Activities:
a: Reproduce the extradition text from "40.2.1 Introduction" through "Fugitive Offenders Act.", substituting "offense" for "crime".
b: Extend the text on Canadian extradition by writing what follows its final sentence.

======== Text

40 THE ROLE OF THE MINISTER OF JUSTICE IN EXTRADITION

40.1 Purpose of the Policy

The purpose of this chapter is to give an overview of the extradition process in Canada, and to generally describe the responsibilities of the Minister of Justice and Attorney General of Canada in that process, and how they are carried out. Responsibilities which require a more detailed description, are dealt with in subsequent chapters.1

40.2 Extradition from Canada

40.2.1 Introduction

Extradition is the surrender by one state or entity at the request of another state or entity of a person who is wanted for prosecution for, or has been convicted of, a crime committed within the jurisdiction of the requesting state or entity.

Extradition in Canada is governed by the terms of the new Extradition Act2. The Parliamentary summary of the legislation describes it as “[creating] a comprehensive scheme, consistent with modern legal principles and recent international developments”. The Act repealed the former Extradition Act and the Fugitive Offenders Act.

The Minister of Justice is responsible for the implementation of extradition agreements, the administration of the Act and responding to requests under the Act. In addition, the Minister’s agreement is required for the Minister of Foreign Affairs to conclude a specific agreement or modify the schedule of extradition partners designated pursuant to s. 9.

The Act provides for the surrender of persons to “extradition partners”. An extradition partner is defined by s. 2 of the Act to include both a state or entity (such as international tribunals) with which Canada has an extradition agreement through bilateral or multilateral agreement, which is generally designated, or with which Canada has entered into a specific agreement. The names of those partners which have been generally designated pursuant to s. 9 of the Act are set out in a schedule to the Act.

Extradition involves the surrender of persons to or from Canada. The process of extradition from a state or entity to Canada will not be examined in detail in this chapter. Ministerial participation is generally limited to making the original request to the state or entity upon the request of the competent Canadian prosecutorial or correctional service authority.

================
======== Provided material

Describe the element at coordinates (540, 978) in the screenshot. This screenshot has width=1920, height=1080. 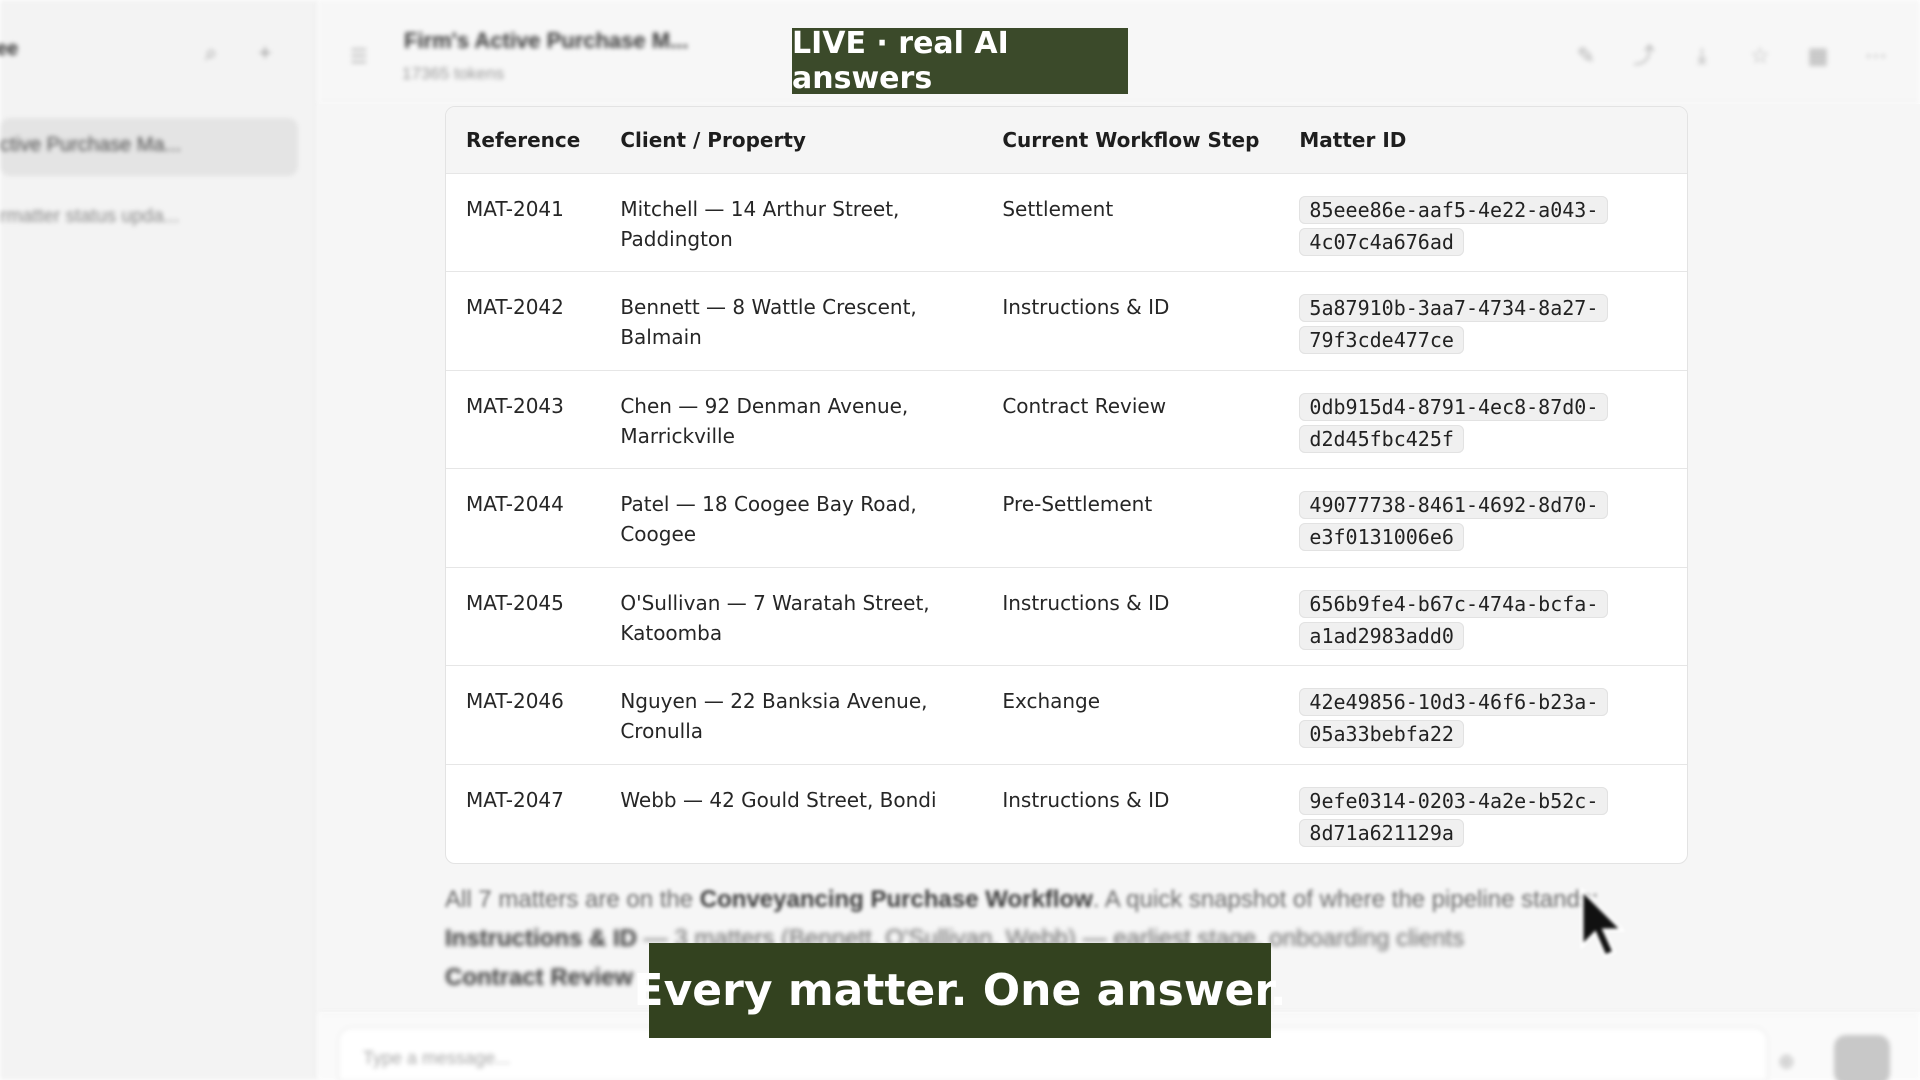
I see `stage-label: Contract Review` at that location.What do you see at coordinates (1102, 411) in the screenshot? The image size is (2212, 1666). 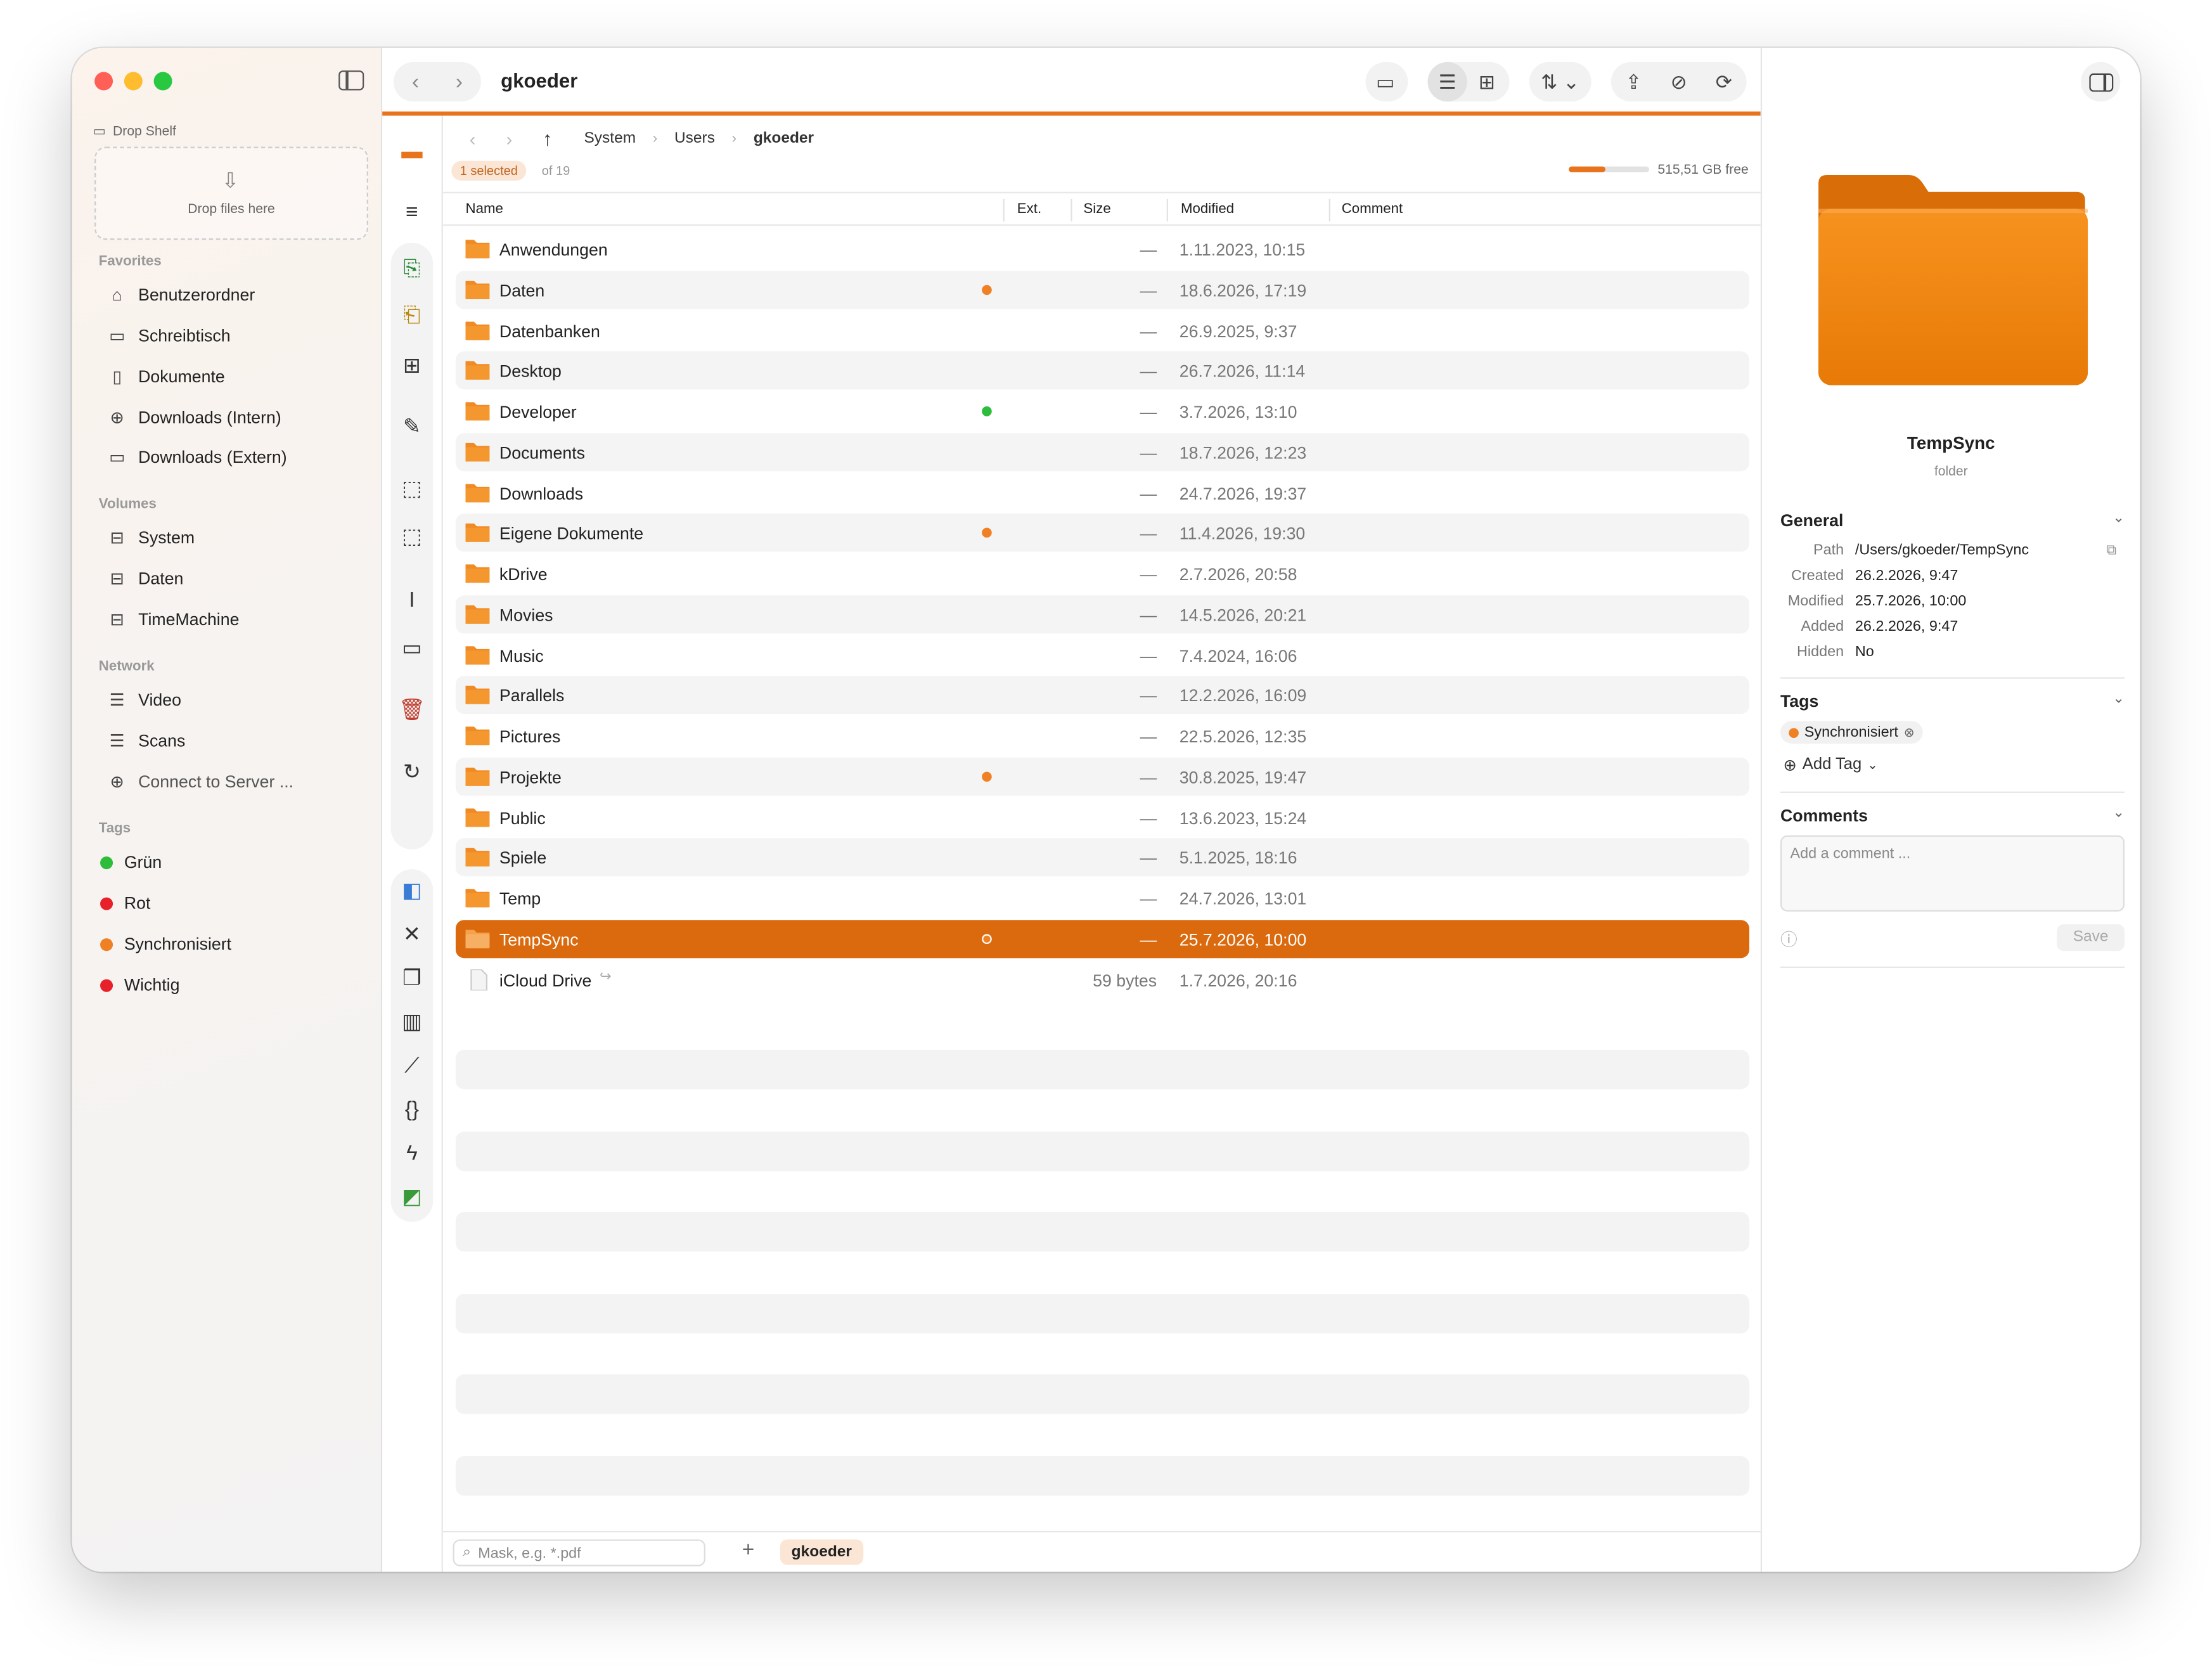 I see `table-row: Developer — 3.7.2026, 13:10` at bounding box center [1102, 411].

================

Results by task:
a:
40.2.1 Introduction

Extradition is the surrender by one state or entity at the request of another state or entity of a person who is wanted for prosecution for, or has been convicted of, a offense committed within the jurisdiction of the requesting state or entity.

Extradition in Canada is governed by the terms of the new Extradition Act2. The Parliamentary summary of the legislation describes it as “[creating] a comprehensive scheme, consistent with modern legal principles and recent international developments”. The Act repealed the former Extradition Act and the Fugitive Offenders Act.

b:
40.2.2 The Role of the International Assistance Group (IAG)

Extradition requests and requests for provisional arrest are received by officials in the International Assistance Group (“IAG”) at headquarters. When a request for extradition is addressed to Canada, whether through the diplomatic channel or, as is current practice, directly between ministries of justice, the role of the IAG is:

  1. to ensure that the request and its supporting documents comply with the treaty and the Act and satisfy all legal requirements;
  2. to seek additional information or evidence if necessary;
  3. to issue the required authorizations to the Attorney General on behalf of the Minister of Justice (ss. 12 and 15), in an appropriate case;
  4. to transmit the relevant documents to the regional office of the Department of Justice whose counsel will seek, on behalf of the requesting partner, the issuance of a committal order and act in the related proceedings;
  5. (e) to give the R.C.M.P. and Citizenship and Immigration Canada information concerning all extradition requests made to Canada.

Once the request and supporting documents are reviewed by the IAG and forwarded to the relevant regional office of the Department of Justice, departmental counsel is appointed to act on behalf of the requesting partner during the judicial phase of the proceedings. If counsel requires further information or evidence from the requesting partner, such requests will be transmitted by the IAG.

40.2.3 The Judicial Phase

The first phase of the process is called the “judicial phase”. The judicial phase includes various functions, such as issuing process for the person to appear in court, the consideration of bail, determining the place of the hearing, and conducting the extradition hearing. The judicial phase takes place only if the Minister, in response to a request for provisional arrest by an extradition partner: 1) authorizes the Attorney General to apply for a provisional arrest warrant3; or, 2) having received an extradition request, issues an authority to proceed4 authorizing the Attorney General to apply to a court for an order for committal for the Canadian offences set out in the authority to proceed.

A person may consent in writing before a judge to be returned to the requesting partner without further proceedings or to be committed to await the decision of the Minister or to be surrendered pursuant to a Minister’s order.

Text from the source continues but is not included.